> [Supplied passage]:
━━━━

Question 1: What are the advantages of a CNN over a fully connected DNN for image classification?

DNN works fine for small images (e.g., MNIST), it breaks down for
larger images because of the huge number of parameters it
requires. For example, a 100 × 100 image has 10,000 pixels, and if
the first layer has just 1,000 neurons (which already severely
restricts the amount of information transmitted to the next layer),
this means a total of 10 million connections. And that’s just the first
layer. CNNs solve this problem using partially connected layers and
weight sharing.

Question 2: Consider a CNN composed of three convolutional layers, each with 3 × 3 kernels, a stride of 2, and "same" padding. The lowest layer outputs 100 feature maps, the middle one outputs 200, and the top one outputs 400. The input images are RGB images of 200 × 300 pixels.

What is the total number of parameters in the CNN? If we are using 32-bit floats, at least how much RAM will this network require when making a prediction for a single instance? What about when training on a mini-batch of 50 images

In [4]:
from keras.models import Sequential
from keras.layers import Convolution2D
from keras.layers import MaxPooling2D
from keras.layers import Flatten
from keras.layers import Dense
model = Sequential()
model.add(Convolution2D(filters = 400,input_shape = (200,300,3),kernel_size = (3,3),strides = (2,2),padding = 'same'))
model.add(Convolution2D(filters = 200,kernel_size = (3,3),strides = (2,2),padding = 'same'))
model.add(Convolution2D(filters = 100,kernel_size = (3,3),strides = (2,2),padding = 'same'))
model.summary()

Model: "sequential_2"

━━━━

> [Stored data]:
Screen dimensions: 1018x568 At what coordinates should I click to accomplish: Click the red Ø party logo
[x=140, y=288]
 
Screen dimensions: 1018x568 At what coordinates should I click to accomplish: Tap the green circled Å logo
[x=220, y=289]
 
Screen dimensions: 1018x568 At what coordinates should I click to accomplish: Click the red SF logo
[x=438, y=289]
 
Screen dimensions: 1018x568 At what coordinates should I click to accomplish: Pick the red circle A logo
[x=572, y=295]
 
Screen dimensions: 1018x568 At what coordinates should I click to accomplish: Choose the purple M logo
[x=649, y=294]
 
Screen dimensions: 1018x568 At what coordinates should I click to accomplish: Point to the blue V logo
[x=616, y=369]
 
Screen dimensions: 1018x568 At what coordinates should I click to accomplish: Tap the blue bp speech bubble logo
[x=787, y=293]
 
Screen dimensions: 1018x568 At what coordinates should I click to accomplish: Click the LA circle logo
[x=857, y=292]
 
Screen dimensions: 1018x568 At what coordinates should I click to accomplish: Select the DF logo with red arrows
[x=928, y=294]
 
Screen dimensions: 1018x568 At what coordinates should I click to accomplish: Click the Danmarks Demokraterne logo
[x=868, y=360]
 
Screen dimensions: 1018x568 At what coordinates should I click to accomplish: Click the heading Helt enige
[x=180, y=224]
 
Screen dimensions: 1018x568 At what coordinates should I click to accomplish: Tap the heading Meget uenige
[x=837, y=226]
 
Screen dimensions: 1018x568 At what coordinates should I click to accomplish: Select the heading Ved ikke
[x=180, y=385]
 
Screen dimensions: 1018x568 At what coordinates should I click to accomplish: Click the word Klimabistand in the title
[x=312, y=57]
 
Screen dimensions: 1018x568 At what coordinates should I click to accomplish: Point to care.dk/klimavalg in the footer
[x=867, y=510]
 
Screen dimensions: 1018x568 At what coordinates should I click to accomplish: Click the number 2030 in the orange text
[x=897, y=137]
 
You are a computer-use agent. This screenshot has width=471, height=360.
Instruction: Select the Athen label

━━━━

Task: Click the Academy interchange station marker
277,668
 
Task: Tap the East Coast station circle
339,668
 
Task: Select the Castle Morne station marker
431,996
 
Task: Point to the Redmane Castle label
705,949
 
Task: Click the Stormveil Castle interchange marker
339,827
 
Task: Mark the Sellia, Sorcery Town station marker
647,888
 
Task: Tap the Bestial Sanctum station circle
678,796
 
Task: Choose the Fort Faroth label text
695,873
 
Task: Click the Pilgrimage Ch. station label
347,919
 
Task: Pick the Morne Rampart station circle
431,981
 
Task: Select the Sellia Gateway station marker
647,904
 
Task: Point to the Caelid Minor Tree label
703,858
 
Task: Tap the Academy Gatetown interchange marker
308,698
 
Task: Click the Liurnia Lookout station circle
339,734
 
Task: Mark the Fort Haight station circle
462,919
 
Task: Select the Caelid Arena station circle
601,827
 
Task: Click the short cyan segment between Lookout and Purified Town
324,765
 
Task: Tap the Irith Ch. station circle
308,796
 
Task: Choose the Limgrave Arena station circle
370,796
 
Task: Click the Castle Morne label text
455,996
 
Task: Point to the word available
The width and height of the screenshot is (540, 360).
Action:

━━━━

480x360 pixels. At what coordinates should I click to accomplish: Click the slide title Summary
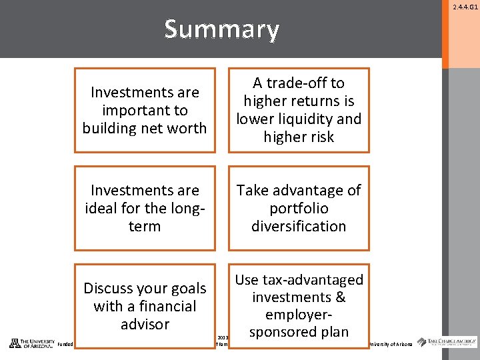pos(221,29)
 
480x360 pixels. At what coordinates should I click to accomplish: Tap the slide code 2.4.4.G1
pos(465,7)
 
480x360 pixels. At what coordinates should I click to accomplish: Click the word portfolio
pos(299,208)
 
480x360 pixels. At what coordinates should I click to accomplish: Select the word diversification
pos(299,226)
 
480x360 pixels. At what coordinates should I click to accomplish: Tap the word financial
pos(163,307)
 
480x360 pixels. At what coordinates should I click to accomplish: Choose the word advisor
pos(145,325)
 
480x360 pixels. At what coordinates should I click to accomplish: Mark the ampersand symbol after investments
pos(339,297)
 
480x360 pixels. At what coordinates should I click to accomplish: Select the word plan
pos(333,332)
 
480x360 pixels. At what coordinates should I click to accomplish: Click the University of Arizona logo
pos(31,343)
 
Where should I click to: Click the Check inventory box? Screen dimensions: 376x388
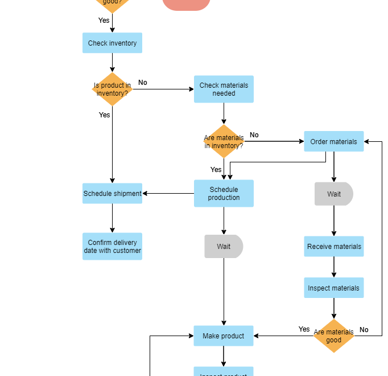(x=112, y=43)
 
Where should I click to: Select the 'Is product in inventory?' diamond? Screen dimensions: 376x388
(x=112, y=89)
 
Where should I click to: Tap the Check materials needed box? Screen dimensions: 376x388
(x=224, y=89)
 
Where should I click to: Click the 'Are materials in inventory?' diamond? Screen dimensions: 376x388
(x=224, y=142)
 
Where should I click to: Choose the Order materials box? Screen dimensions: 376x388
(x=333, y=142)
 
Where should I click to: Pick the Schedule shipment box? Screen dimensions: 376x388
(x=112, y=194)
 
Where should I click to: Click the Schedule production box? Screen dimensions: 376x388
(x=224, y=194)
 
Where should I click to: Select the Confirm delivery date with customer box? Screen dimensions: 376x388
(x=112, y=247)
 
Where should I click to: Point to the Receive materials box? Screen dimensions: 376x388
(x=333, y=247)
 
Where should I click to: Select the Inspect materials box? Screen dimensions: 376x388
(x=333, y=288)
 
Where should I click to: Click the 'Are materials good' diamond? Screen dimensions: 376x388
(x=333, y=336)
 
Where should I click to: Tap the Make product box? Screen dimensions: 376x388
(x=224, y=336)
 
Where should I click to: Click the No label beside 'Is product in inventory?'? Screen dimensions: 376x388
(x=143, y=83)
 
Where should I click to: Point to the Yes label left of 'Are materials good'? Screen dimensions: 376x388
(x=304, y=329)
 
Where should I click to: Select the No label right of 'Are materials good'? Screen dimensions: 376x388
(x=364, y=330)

━━━━

> [Required task]: Translate this sentence from the convolutional network text above into Spanish: "CNNs solve this problem using partially connected layers and weight sharing."

> [Response to the task]: Las CNN resuelven este problema mediante capas parcialmente conectadas y el uso compartido de pesos.